Tambours, tambours, vous savez quoi ? - Cet imbécile de Pasteur qui fait
commémorer tous les ans le débarquement des missionnaires à Erromango !
-” Repentez-vous : vos grands-parents
ont tué les missionnaire... Ils les ont bouffés !”
Incroyable, mais vrai ! C’était la
date, ce jour-là. La Mission commémorait le massacre. Tambours, tambours ! Et
des hurlements, et des chants ! Wilkins délirait carrément maintenant. Nous
faisions de notre mieux, pourtant ! Nous avancions le plus vite possible. Il
parlait toujours des arbres : arbres à caoutchouc, orangers ... On avait coupé
les orangers ... Il disait qu’il avait quitté l’Algérie à temps. Et puis, à
certains moments, il parlait dans une langue étrangère, du Vietnamien peut-être
?
- ” Nous n’avions plus de contact
avec qui que ce soit.
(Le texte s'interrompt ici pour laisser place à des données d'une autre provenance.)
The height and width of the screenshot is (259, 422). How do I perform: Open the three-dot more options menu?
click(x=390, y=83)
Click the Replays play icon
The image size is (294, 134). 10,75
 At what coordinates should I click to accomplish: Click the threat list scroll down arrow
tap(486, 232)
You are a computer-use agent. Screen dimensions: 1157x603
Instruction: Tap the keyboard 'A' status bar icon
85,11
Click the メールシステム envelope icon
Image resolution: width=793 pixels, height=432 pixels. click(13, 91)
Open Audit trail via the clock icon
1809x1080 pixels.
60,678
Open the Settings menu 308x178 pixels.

Nous n’avions pas pu emporter la radio de l’avion bien
sûr ! Quand nous sommes arrivés au bord de la mer, juste au fond de la baie de
Dillon, le Tiaré n’était pas encore là. On a cherché ses feux, mais ils
n’étaient pas encore visibles. “ Il sera là à l’aube” m’avait-on dit. l’aube.
Ah bien oui, l’aube ! Comme vous vous sentez démuni, inutile, devant quelqu’un
qui va mourir ! Vous avez fait tout ce que vous avez pu. Vous avez peiné, porté
le brancard, marché, marché. Tout ce temps-là, vous n’avez pensé à rien, bien
sûr ... Trop à faire ! Tenir debout, marcher, marcher ... Et puis voilà ! Vous
êtes là. Wilkins est allongé sur le sable noir. Vous avez l’esprit vide.
-"Ah ! Si je n’avais pas cassé
du bois en prenant la piste !" C’est la seule pensée qui occupe votre
esprit. Et les tambours qui battent encore et toujours ! Wilkins est mort là.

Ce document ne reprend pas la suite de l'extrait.